EXERCISE OBJECTIVE :: Provide the data again in its entirety, exactly as given.

EXTRACTED DATA ::
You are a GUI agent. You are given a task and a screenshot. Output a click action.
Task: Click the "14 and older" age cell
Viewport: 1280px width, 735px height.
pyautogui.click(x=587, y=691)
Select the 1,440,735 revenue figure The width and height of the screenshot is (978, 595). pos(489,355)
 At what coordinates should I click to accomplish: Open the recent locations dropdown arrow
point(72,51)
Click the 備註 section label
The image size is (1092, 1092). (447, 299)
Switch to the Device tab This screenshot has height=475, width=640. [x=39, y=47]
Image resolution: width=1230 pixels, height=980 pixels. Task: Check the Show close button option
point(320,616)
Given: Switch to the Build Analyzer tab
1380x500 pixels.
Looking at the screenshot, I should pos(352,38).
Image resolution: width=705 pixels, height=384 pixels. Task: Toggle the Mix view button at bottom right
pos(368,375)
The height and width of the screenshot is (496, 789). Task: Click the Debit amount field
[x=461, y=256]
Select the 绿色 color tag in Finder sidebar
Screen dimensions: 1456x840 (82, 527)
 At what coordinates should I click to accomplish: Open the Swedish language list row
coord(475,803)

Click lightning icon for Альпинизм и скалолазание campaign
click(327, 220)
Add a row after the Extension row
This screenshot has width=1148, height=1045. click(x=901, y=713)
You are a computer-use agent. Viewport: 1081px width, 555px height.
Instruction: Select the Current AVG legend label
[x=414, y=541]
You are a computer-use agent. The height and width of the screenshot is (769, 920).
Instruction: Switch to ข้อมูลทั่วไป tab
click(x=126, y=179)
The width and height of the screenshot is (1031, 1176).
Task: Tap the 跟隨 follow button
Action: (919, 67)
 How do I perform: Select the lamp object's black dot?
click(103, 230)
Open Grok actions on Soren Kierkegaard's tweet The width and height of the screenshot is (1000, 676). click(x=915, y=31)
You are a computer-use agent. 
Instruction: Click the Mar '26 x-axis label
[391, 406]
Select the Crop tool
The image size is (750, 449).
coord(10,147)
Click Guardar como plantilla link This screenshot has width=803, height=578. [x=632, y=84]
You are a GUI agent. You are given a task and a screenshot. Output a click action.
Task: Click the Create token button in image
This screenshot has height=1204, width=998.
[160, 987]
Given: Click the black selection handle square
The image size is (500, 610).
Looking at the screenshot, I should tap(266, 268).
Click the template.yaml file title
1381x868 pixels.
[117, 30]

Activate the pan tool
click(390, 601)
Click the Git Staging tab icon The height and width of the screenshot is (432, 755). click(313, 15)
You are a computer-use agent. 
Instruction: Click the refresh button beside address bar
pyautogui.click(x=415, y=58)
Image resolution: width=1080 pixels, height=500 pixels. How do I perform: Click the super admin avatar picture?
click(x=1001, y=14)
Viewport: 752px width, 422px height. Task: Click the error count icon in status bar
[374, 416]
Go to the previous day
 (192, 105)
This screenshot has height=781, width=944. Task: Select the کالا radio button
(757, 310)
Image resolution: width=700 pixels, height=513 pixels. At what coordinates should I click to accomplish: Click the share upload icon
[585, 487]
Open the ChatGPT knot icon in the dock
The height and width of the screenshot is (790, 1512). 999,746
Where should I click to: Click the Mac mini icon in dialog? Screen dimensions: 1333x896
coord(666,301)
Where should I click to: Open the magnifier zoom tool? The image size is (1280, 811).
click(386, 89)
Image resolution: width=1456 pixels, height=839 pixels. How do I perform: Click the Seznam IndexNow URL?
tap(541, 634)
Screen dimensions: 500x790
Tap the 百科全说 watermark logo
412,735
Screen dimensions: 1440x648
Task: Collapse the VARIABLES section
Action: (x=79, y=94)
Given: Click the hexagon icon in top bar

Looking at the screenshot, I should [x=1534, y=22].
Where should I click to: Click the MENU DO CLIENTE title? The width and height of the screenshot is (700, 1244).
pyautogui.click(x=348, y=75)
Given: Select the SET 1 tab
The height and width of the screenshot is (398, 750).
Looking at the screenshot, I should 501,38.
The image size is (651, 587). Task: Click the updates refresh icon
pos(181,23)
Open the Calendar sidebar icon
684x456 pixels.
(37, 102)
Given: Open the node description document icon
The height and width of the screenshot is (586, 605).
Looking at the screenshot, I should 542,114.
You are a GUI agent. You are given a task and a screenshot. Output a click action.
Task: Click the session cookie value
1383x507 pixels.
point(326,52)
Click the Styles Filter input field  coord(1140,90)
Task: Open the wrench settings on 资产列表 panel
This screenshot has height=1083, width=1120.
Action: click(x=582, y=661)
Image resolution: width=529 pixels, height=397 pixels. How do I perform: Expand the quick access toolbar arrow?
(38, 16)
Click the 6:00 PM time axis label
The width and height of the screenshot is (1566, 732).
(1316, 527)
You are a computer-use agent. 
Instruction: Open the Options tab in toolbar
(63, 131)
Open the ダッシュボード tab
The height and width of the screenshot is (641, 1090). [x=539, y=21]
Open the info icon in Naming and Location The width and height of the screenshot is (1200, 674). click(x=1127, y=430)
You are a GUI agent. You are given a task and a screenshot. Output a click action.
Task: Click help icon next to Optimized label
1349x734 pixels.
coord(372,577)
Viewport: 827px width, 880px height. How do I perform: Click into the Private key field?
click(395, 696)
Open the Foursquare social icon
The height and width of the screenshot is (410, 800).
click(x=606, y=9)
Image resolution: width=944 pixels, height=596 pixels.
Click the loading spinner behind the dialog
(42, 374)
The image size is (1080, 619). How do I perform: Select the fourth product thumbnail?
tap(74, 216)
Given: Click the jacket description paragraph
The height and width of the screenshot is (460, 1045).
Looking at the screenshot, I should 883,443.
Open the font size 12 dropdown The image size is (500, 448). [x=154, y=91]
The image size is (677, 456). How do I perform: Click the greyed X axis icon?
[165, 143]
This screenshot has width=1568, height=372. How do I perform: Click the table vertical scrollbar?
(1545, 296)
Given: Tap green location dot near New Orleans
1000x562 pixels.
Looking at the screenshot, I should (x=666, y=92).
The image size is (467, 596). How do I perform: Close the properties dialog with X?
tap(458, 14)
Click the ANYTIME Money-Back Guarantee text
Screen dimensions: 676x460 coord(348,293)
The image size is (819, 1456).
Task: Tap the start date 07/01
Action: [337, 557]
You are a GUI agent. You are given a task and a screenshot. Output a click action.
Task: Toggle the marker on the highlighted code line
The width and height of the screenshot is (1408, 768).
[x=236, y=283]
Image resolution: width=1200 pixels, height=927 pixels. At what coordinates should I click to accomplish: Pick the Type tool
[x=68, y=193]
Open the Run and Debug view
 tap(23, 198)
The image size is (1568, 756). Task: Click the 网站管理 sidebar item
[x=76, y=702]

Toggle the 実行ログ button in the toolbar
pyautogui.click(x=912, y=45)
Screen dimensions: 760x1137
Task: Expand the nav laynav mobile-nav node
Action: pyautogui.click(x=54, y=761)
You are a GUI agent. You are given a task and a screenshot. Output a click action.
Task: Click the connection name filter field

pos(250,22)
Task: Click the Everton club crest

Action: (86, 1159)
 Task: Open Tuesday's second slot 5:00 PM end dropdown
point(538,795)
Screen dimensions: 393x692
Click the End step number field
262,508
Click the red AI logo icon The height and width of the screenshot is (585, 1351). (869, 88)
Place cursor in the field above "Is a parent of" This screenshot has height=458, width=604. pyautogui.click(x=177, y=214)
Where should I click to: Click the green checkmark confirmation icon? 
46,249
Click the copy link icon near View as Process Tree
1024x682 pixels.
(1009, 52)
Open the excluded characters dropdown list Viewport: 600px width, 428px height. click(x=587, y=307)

ANSWER ::
You are a GUI agent. You are given a task and a screenshot. Output a click action.
Task: Click the "14 and older" age cell
Viewport: 1280px width, 735px height.
pyautogui.click(x=587, y=691)
Select the 1,440,735 revenue figure The width and height of the screenshot is (978, 595). pos(489,355)
 At what coordinates should I click to accomplish: Open the recent locations dropdown arrow
point(72,51)
Click the 備註 section label
The image size is (1092, 1092). (447, 299)
Switch to the Device tab This screenshot has height=475, width=640. [x=39, y=47]
Image resolution: width=1230 pixels, height=980 pixels. Task: Check the Show close button option
point(320,616)
Given: Switch to the Build Analyzer tab
1380x500 pixels.
Looking at the screenshot, I should pos(352,38).
Image resolution: width=705 pixels, height=384 pixels. Task: Toggle the Mix view button at bottom right
pos(368,375)
The height and width of the screenshot is (496, 789). Task: Click the Debit amount field
[x=461, y=256]
Select the 绿色 color tag in Finder sidebar
Screen dimensions: 1456x840 (82, 527)
 At what coordinates should I click to accomplish: Open the Swedish language list row
coord(475,803)

Click lightning icon for Альпинизм и скалолазание campaign
click(327, 220)
Add a row after the Extension row
This screenshot has width=1148, height=1045. click(x=901, y=713)
You are a computer-use agent. Viewport: 1081px width, 555px height.
Instruction: Select the Current AVG legend label
[x=414, y=541]
You are a computer-use agent. The height and width of the screenshot is (769, 920).
Instruction: Switch to ข้อมูลทั่วไป tab
click(x=126, y=179)
The width and height of the screenshot is (1031, 1176).
Task: Tap the 跟隨 follow button
Action: (919, 67)
 How do I perform: Select the lamp object's black dot?
click(103, 230)
Open Grok actions on Soren Kierkegaard's tweet The width and height of the screenshot is (1000, 676). click(x=915, y=31)
You are a computer-use agent. 
Instruction: Click the Mar '26 x-axis label
[391, 406]
Select the Crop tool
The image size is (750, 449).
coord(10,147)
Click Guardar como plantilla link This screenshot has width=803, height=578. [x=632, y=84]
You are a GUI agent. You are given a task and a screenshot. Output a click action.
Task: Click the Create token button in image
This screenshot has height=1204, width=998.
[160, 987]
Given: Click the black selection handle square
The image size is (500, 610).
Looking at the screenshot, I should tap(266, 268).
Click the template.yaml file title
1381x868 pixels.
[117, 30]

Activate the pan tool
click(390, 601)
Click the Git Staging tab icon The height and width of the screenshot is (432, 755). click(313, 15)
You are a computer-use agent. 
Instruction: Click the refresh button beside address bar
pyautogui.click(x=415, y=58)
Image resolution: width=1080 pixels, height=500 pixels. How do I perform: Click the super admin avatar picture?
click(x=1001, y=14)
Viewport: 752px width, 422px height. Task: Click the error count icon in status bar
[374, 416]
Go to the previous day
 (192, 105)
This screenshot has height=781, width=944. Task: Select the کالا radio button
(757, 310)
Image resolution: width=700 pixels, height=513 pixels. At what coordinates should I click to accomplish: Click the share upload icon
[585, 487]
Open the ChatGPT knot icon in the dock
The height and width of the screenshot is (790, 1512). 999,746
Where should I click to: Click the Mac mini icon in dialog? Screen dimensions: 1333x896
coord(666,301)
Where should I click to: Open the magnifier zoom tool? The image size is (1280, 811).
click(386, 89)
Image resolution: width=1456 pixels, height=839 pixels. How do I perform: Click the Seznam IndexNow URL?
tap(541, 634)
Screen dimensions: 500x790
Tap the 百科全说 watermark logo
412,735
Screen dimensions: 1440x648
Task: Collapse the VARIABLES section
Action: (x=79, y=94)
Given: Click the hexagon icon in top bar

Looking at the screenshot, I should [x=1534, y=22].
Where should I click to: Click the MENU DO CLIENTE title? The width and height of the screenshot is (700, 1244).
pyautogui.click(x=348, y=75)
Given: Select the SET 1 tab
The height and width of the screenshot is (398, 750).
Looking at the screenshot, I should 501,38.
The image size is (651, 587). Task: Click the updates refresh icon
pos(181,23)
Open the Calendar sidebar icon
684x456 pixels.
(37, 102)
Given: Open the node description document icon
The height and width of the screenshot is (586, 605).
Looking at the screenshot, I should 542,114.
You are a GUI agent. You are given a task and a screenshot. Output a click action.
Task: Click the session cookie value
1383x507 pixels.
point(326,52)
Click the Styles Filter input field  coord(1140,90)
Task: Open the wrench settings on 资产列表 panel
This screenshot has height=1083, width=1120.
Action: click(x=582, y=661)
Image resolution: width=529 pixels, height=397 pixels. How do I perform: Expand the quick access toolbar arrow?
(38, 16)
Click the 6:00 PM time axis label
The width and height of the screenshot is (1566, 732).
(1316, 527)
You are a computer-use agent. 
Instruction: Open the Options tab in toolbar
(63, 131)
Open the ダッシュボード tab
The height and width of the screenshot is (641, 1090). [x=539, y=21]
Open the info icon in Naming and Location The width and height of the screenshot is (1200, 674). click(x=1127, y=430)
You are a GUI agent. You are given a task and a screenshot. Output a click action.
Task: Click help icon next to Optimized label
1349x734 pixels.
coord(372,577)
Viewport: 827px width, 880px height. How do I perform: Click into the Private key field?
click(395, 696)
Open the Foursquare social icon
The height and width of the screenshot is (410, 800).
click(x=606, y=9)
Image resolution: width=944 pixels, height=596 pixels.
Click the loading spinner behind the dialog
(42, 374)
The image size is (1080, 619). How do I perform: Select the fourth product thumbnail?
tap(74, 216)
Given: Click the jacket description paragraph
The height and width of the screenshot is (460, 1045).
Looking at the screenshot, I should 883,443.
Open the font size 12 dropdown The image size is (500, 448). [x=154, y=91]
The image size is (677, 456). How do I perform: Click the greyed X axis icon?
[165, 143]
This screenshot has width=1568, height=372. How do I perform: Click the table vertical scrollbar?
(1545, 296)
Given: Tap green location dot near New Orleans
1000x562 pixels.
Looking at the screenshot, I should (x=666, y=92).
The image size is (467, 596). How do I perform: Close the properties dialog with X?
tap(458, 14)
Click the ANYTIME Money-Back Guarantee text
Screen dimensions: 676x460 coord(348,293)
The image size is (819, 1456).
Task: Tap the start date 07/01
Action: [337, 557]
You are a GUI agent. You are given a task and a screenshot. Output a click action.
Task: Toggle the marker on the highlighted code line
The width and height of the screenshot is (1408, 768).
[x=236, y=283]
Image resolution: width=1200 pixels, height=927 pixels. At what coordinates should I click to accomplish: Pick the Type tool
[x=68, y=193]
Open the Run and Debug view
 tap(23, 198)
The image size is (1568, 756). Task: Click the 网站管理 sidebar item
[x=76, y=702]

Toggle the 実行ログ button in the toolbar
pyautogui.click(x=912, y=45)
Screen dimensions: 760x1137
Task: Expand the nav laynav mobile-nav node
Action: pyautogui.click(x=54, y=761)
You are a GUI agent. You are given a task and a screenshot. Output a click action.
Task: Click the connection name filter field

pos(250,22)
Task: Click the Everton club crest

Action: (86, 1159)
 Task: Open Tuesday's second slot 5:00 PM end dropdown
point(538,795)
Screen dimensions: 393x692
Click the End step number field
262,508
Click the red AI logo icon The height and width of the screenshot is (585, 1351). (869, 88)
Place cursor in the field above "Is a parent of" This screenshot has height=458, width=604. pyautogui.click(x=177, y=214)
Where should I click to: Click the green checkmark confirmation icon? 
46,249
Click the copy link icon near View as Process Tree
1024x682 pixels.
(1009, 52)
Open the excluded characters dropdown list Viewport: 600px width, 428px height. click(x=587, y=307)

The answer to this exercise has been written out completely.